Quels sont les objectifs visés par le gouvernement à travers ces facilités ?
Les principaux objectifs visés sont de soulager les souffrances des malades et de leurs familles en leur évitant les dépenses qui vont faire basculer les familles dans la pauvreté. Il s’agit aussi d’augmenter l’accès équitable aux soins de qualité aux populations vulnérables ; de faire en sorte que le plus grand nombre de Nigériens puissent avoir accès aux plateaux techniques de qualité ; d’augmenter l’utilisation des services y compris de prévention et de promotion de la santé ; d’éliminer les écarts de tarifs non justifiés par les coûts des différentes prestations ou par des décisions correspondant à des objectifs de santé publique. Ce décret vise aussi à réguler les dépenses liées aux soins de santé, à accélérer le progrès vers la Couverture Sanitaire Universelle dont l’objectif est l’accès aux soins de qualité à tous sans difficultés financières et surtout à sauver davantage des vies.
Quelles sont les dispositions prises pour la mise en œuvre de la gratuité et la baisse des prix des prestations pour éviter les difficultés qui peuvent-compromettre la jouissance effective de ces bénéfices par les populations ?

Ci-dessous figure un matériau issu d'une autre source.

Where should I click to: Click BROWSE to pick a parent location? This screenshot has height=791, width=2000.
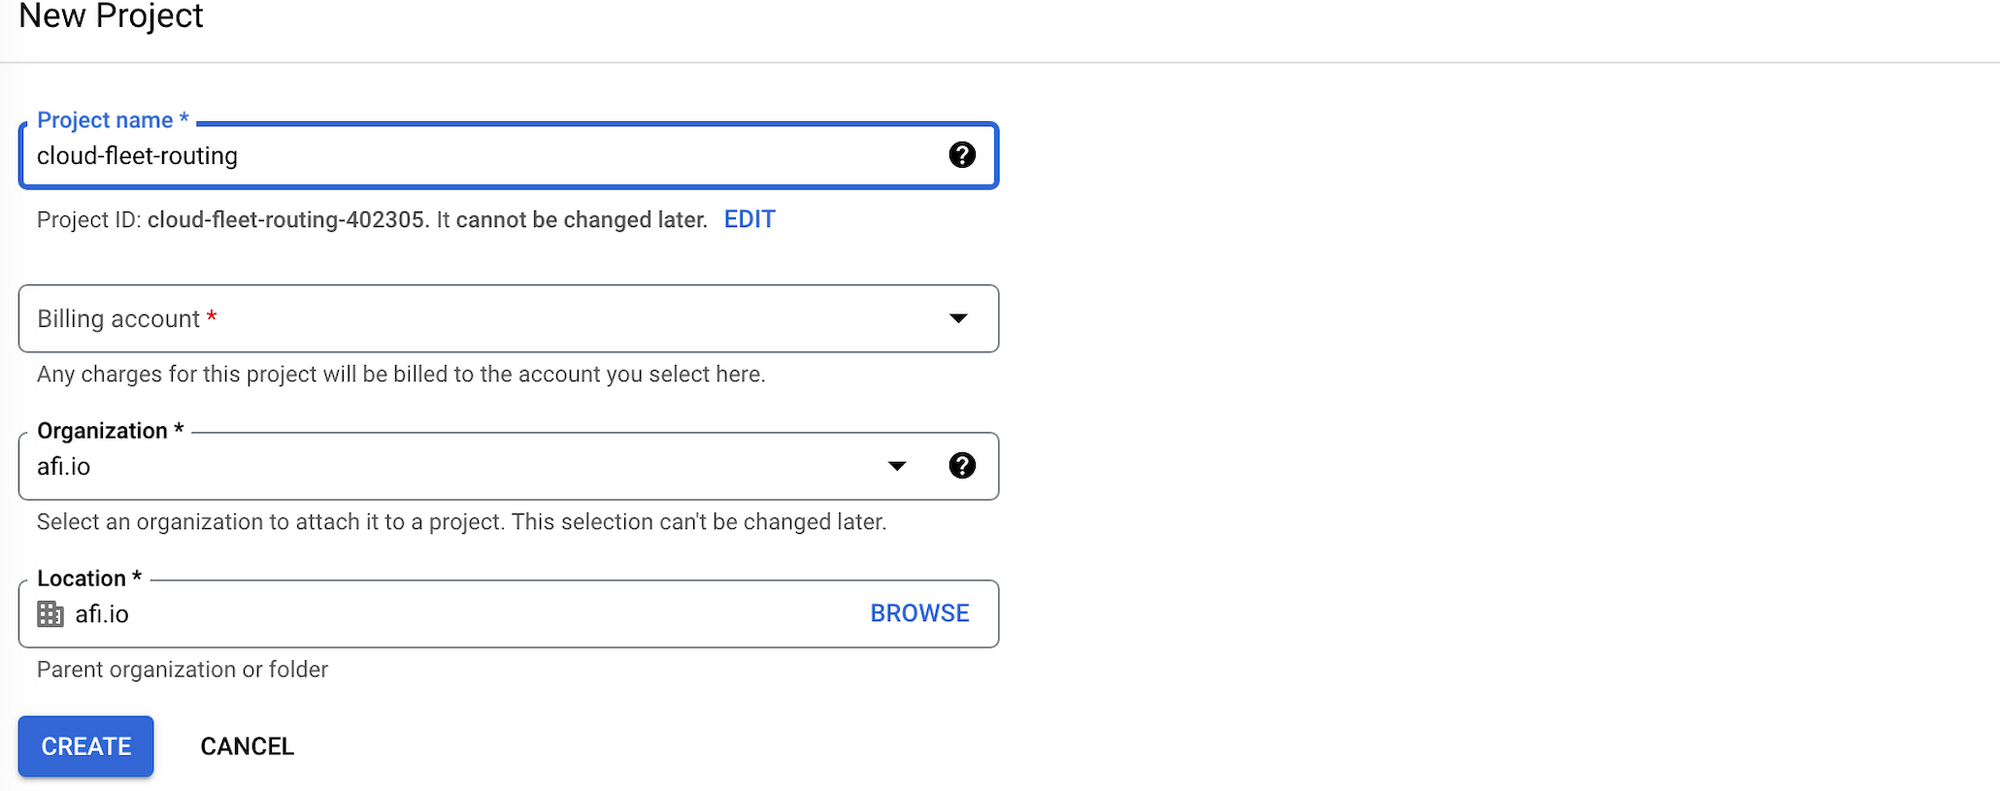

Conscient de l’impact de cette mesure sur le fonctionnement des structures de santé, l’Etat prévoit un renforcement du système de santé à travers le rehaussement des subventions jusque-là octroyées aux structures de santé ; le renforcement des structures de santé en médicaments et autres intrants de prise en charge ; le renforcement du plateau technique ainsi que les mesures visant à renforcer la qualité des soins de manière générale.
Cette baisse n’aura-t-elle pas des conséquences sur la qualité de la prestation de service et une ouverture à des prescriptions des ordonnances à outrance ?
Il ne doit pas y avoir de conséquences sur la qualité des soins du moment où les formations sanitaires bénéficieront de la subvention de l’Etat, qui permettra notamment d’assurer l’approvisionnement en médicaments et consommables, d’acquérir de nouveaux équipements. D’autre part, l’Etat poursuit la mise en œuvre des actions d’amélioration de la qualité des soins ainsi que les mesures de gestion à tous les niveaux de la pyramide des soins.
On constate une diffusion à outrance sur les réseaux sociaux des différents tarifs depuis l’annonce de la réduction de 50 %, quelle est la grille officielle utilisée dans nos formations sanitaires publiques à tous les niveaux ?
La grille utilisée est celle qui a été mise à la disposition des formations sanitaires. Elle sera affichée partout dans les formations sanitaires. En outre, la copie de l’imprimé comporte un code QR et annexée à la lettre N°003721/MSP/P/AS/SG/DGSP du 27 Août 2024 signée par le Ministre de la Santé Publique.
Cette initiative du gouvernement n’a-t-elle pas des conséquences sur les prestations dans le privé ?
C’est possible qu’il ait une baisse de l’utilisation des services du privé. Mais tout dépend du niveau de qualité des prestations offertes au niveau des services publics et ceux du privé. En outre de toutes les façons ceux qui ont des capacités à payer continueront à aller dans les services privés s’ils estiment que les soins sont de plus haute qualité là-bas.
Quel sera votre message à l’endroit des agents de santé pour l’utilisation harmonieuse de cette grille tarifaire et aussi aux patients ?
Les agents de santé doivent tout simplement respecter les normes éthiques et de déontologie et maintenir la confiance avec les usagers du service public de santé. Ils doivent appliquer rigoureusement les dispositions du décret consacrant la grille tarifaire ; apporter plus de la clarté aux usagers relativement aux nouveaux tarifs. Quant aux usagers, ils doivent être vigilants et rapporter tout comportement déviant en lien avec les tarifs en vigueur.